**TESTO FORNITO**

....

Di quali rischi parliamo
In generale il rischio è un fenomeno molto comune di cui ognuno ha un’idea intuitiva che, in qualche modo, si rivolge all’imprevedibilità degli eventi futuri su un bene di cui si conosce o se ne percepisce il valore; tale percezione può avere diverse sfumature, da quelle economiche a quelle emozionali. Per un’azienda la gestione del rischio si concentra su quegli eventi che impediscono o ostacolano il raggiungimento degli obiettivi prefissati (“l’effetto dell’incertezza sugli obiettivi”). Ma di quali rischi parliamo? Oggi il panorama è molto vasto, di seguito una lista non esaustiva di alcune tipologie:
Rischi | Possibili eventi |
Naturali | Alluvioni, uragani, terremoti |
Sociali | Criminalità, terrorismo |
Finanziari | Andamento del mercato, variazione delle condizioni praticate da clienti e fornitori |
Competitivi | Contraffazione, Sabotaggio |
Informatici | Furto di informazioni, accesso non autorizzato ad un sistema informatico, malware |
Fisici | Incidenti sul lavoro, accessi non autorizzati ad aree protette |
Privacy | Furto, perdita, divulgazione di informazioni |
Compliance | Violazione di leggi o regolamenti |
Tab. 1 – Tipologie di rischio e possibili eventi.
La norma ISO 31000:2018
La nuova versione non snatura i concetti chiave della precedente ma li semplifica rendendoli più chiari e quindi più fruibili. In particolare le principali modifiche sono riassumibili come segue:
- Revisione ed aggiornamento dei principi di gestione del rischio come fattore critico di successo
- Maggiore enfasi alla leadership del top management ed all’integrazione della gestione del rischio nella governance dell’organizzazione
- Maggiore enfasi sull’importanza dell’iteratività nella gestione del rischio
- Semplificazione dei contenuti per rendere il modello di gestione dei rischi adatto a qualsiasi realtà
Oltre a ciò questa edizione tende ad enfatizzare di più gli aspetti positivi del rischio (opportunità), connotando maggiormente il risk management come volano essenziale per l’innovazione e la crescita di ogni organizzazione. Di seguito si riporta il modello di gestione del rischio nella versione del 2009 e nell’ultima, da cui si possono iniziare a dedurre alcune differenze.
Fig. 1 – Principi, struttura e processo, versione 2009.
Fig. 2 – Principi, struttura e processo, versione 2018.

....

**MATERIALE ESTRATTO**
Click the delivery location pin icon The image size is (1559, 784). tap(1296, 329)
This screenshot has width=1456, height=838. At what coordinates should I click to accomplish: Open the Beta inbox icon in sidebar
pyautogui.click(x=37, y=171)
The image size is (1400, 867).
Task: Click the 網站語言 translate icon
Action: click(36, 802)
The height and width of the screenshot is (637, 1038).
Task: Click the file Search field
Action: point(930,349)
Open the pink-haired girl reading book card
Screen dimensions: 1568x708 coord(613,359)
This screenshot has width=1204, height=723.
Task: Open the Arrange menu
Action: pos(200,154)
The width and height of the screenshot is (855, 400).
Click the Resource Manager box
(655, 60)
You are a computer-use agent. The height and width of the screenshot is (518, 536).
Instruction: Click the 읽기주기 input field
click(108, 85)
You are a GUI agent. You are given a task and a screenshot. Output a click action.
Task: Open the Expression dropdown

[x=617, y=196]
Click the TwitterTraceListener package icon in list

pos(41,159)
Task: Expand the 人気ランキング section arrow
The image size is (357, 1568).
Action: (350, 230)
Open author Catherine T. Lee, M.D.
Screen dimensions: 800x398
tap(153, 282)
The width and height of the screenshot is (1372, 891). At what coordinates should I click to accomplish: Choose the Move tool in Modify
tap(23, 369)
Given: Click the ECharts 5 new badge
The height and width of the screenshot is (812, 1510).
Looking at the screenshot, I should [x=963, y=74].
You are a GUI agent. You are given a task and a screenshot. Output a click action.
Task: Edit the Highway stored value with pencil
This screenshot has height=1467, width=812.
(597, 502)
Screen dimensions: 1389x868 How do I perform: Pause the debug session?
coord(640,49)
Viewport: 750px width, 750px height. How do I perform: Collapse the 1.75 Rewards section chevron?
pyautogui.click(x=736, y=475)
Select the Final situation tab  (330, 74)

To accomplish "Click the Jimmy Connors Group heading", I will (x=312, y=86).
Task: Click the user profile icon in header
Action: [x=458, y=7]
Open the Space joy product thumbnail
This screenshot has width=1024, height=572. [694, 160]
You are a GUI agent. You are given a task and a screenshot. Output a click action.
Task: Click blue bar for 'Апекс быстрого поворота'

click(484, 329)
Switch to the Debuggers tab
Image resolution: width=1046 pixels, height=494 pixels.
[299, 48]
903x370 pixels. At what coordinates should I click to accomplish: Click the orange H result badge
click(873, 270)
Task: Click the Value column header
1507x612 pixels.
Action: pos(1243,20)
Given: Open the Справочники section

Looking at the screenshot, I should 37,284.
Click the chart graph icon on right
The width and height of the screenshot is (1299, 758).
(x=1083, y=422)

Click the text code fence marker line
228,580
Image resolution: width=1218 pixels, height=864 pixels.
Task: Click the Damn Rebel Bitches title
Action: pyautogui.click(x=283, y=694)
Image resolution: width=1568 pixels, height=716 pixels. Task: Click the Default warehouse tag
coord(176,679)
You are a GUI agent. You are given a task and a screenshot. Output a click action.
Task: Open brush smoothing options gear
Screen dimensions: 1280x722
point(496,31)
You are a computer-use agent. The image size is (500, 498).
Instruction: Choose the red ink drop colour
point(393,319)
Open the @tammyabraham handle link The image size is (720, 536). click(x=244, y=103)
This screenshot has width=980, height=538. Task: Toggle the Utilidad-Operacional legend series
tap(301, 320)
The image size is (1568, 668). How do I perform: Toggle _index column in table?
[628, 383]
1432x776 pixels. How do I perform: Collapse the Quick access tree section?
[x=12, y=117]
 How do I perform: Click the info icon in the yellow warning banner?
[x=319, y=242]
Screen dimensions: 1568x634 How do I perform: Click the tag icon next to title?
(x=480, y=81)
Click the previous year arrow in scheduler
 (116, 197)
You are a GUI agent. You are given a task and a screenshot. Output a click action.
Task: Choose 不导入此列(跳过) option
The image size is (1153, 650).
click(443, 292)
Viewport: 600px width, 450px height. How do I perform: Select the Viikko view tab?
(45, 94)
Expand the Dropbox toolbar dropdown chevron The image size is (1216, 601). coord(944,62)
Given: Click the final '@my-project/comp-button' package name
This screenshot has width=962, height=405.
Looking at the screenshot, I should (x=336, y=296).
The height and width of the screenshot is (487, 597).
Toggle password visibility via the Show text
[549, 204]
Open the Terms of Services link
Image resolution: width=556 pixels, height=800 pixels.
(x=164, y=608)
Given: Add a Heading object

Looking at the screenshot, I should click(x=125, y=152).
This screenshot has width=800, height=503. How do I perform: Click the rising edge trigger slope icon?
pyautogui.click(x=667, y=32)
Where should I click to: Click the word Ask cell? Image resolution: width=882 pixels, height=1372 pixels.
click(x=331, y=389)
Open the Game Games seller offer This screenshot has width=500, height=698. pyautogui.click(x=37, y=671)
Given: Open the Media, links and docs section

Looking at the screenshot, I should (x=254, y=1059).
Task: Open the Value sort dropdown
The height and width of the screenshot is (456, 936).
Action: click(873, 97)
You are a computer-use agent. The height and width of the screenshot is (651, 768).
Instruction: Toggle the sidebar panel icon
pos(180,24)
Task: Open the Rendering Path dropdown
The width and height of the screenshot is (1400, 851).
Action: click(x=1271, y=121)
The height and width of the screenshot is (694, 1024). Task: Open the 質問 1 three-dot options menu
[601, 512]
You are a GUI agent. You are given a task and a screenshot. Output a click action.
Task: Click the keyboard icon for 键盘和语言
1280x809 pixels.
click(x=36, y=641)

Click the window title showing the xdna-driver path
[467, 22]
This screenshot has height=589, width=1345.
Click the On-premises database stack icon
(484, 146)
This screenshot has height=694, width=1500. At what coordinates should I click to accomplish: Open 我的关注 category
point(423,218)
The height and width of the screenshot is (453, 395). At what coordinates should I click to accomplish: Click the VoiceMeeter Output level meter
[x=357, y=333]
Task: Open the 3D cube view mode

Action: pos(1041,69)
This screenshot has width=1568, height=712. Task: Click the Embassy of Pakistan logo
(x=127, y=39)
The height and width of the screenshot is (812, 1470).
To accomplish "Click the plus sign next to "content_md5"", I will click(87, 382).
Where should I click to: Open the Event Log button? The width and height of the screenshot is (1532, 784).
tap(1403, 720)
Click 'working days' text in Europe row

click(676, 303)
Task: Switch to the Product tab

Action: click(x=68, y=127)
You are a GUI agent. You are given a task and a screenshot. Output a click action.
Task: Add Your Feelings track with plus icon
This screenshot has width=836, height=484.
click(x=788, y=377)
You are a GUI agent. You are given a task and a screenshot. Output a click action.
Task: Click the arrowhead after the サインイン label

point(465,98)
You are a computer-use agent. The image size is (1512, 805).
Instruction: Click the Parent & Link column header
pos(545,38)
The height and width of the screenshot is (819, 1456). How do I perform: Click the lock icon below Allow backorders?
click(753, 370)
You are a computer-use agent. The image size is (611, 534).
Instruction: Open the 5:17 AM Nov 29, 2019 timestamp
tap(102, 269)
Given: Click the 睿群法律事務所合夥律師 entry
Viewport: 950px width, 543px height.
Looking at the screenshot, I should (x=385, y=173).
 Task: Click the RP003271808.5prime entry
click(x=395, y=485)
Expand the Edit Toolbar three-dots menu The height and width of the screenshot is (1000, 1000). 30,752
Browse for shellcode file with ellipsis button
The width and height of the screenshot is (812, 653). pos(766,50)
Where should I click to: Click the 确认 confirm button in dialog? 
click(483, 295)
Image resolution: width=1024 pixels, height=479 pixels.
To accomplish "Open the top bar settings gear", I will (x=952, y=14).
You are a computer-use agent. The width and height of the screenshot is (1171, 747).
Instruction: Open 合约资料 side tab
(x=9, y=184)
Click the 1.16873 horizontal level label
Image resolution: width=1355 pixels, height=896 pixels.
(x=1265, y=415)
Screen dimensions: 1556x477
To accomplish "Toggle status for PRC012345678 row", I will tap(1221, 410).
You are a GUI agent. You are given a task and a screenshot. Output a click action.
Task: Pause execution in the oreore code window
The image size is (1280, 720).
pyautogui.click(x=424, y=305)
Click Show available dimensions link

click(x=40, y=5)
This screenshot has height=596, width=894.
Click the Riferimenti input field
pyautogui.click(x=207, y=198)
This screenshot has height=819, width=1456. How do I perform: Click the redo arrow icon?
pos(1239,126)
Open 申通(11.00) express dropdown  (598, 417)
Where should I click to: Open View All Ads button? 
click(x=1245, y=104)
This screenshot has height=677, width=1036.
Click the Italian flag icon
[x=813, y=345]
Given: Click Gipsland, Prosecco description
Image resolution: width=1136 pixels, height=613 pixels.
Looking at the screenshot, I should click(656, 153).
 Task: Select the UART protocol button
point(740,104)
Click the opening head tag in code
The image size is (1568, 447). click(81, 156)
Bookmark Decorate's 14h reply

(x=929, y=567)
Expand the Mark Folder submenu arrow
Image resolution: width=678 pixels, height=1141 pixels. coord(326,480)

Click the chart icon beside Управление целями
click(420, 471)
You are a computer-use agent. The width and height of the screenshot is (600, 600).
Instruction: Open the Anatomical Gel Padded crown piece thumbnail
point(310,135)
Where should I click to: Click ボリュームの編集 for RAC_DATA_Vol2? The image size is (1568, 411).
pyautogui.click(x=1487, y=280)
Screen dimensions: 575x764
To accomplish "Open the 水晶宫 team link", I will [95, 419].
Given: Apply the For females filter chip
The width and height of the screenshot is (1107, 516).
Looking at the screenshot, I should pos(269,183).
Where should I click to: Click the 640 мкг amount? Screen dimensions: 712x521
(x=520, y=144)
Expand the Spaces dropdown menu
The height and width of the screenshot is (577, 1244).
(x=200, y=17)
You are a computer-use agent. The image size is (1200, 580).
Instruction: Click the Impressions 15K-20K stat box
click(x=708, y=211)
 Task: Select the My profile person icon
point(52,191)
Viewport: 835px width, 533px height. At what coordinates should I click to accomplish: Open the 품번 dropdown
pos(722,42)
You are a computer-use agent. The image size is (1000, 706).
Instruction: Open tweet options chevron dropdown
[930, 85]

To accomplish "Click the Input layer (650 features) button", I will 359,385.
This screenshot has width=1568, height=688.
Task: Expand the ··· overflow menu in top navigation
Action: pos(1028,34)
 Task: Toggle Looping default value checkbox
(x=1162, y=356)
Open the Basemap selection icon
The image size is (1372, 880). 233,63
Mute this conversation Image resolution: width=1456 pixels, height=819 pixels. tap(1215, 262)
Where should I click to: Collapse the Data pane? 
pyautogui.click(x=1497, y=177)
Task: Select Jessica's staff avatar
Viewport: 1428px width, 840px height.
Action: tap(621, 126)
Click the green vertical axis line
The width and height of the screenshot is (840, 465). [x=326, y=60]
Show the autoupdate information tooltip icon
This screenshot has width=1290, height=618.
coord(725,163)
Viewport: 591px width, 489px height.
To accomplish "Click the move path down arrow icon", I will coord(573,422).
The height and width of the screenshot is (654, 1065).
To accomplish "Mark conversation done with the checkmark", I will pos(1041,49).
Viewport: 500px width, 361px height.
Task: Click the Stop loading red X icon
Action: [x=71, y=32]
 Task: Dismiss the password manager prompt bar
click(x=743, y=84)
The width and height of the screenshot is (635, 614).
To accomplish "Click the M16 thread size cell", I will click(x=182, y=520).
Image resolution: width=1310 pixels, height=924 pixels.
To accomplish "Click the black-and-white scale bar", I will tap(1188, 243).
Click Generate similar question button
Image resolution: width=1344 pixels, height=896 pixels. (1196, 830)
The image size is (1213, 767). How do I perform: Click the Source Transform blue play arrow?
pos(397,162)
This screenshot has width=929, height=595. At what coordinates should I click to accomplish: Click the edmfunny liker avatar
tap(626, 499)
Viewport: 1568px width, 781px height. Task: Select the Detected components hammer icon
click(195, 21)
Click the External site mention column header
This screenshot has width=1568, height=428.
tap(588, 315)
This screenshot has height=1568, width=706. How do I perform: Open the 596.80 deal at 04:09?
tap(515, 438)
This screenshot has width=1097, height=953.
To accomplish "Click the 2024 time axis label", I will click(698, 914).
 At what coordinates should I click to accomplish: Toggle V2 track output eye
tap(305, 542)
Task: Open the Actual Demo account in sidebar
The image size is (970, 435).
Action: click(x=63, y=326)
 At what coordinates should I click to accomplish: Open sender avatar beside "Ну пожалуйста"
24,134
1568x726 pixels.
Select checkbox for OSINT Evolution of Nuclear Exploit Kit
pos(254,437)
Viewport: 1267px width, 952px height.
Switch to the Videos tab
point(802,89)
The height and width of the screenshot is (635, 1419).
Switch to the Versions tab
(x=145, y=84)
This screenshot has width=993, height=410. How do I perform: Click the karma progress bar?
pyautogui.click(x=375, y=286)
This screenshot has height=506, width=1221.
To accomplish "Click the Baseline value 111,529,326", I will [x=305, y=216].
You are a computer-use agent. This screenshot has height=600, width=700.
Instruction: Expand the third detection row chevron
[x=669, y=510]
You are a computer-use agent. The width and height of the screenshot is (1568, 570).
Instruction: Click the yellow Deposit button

....

Prosegui il testo sulla gestione del rischio e sulla norma ISO 31000:2018 a partire dalla didascalia della Fig. 2.

**RISPOSTA FINALE**
È subito evidente che l’impianto del modello gestionale di risk management, principi-struttura-processo, è stato mantenuto ma, nell’ambito di ogni elemento, è stato focalizzato il punto di vista su temi quali l’iteratività del risk management, la leadership e la creazione del valore come obiettivo primario. Da una prima analisi si evince come sia stata data maggiore enfasi alla ciclicità della gestione dei rischi ed al suo miglioramento continuo. Inoltre nella struttura (framework) sono stati maggiormente valorizzati i punti cardine (Integration, design, etc.) da mettere in campo e per ognuno sono stati rimarcati i concetti già presenti nella precedente versione.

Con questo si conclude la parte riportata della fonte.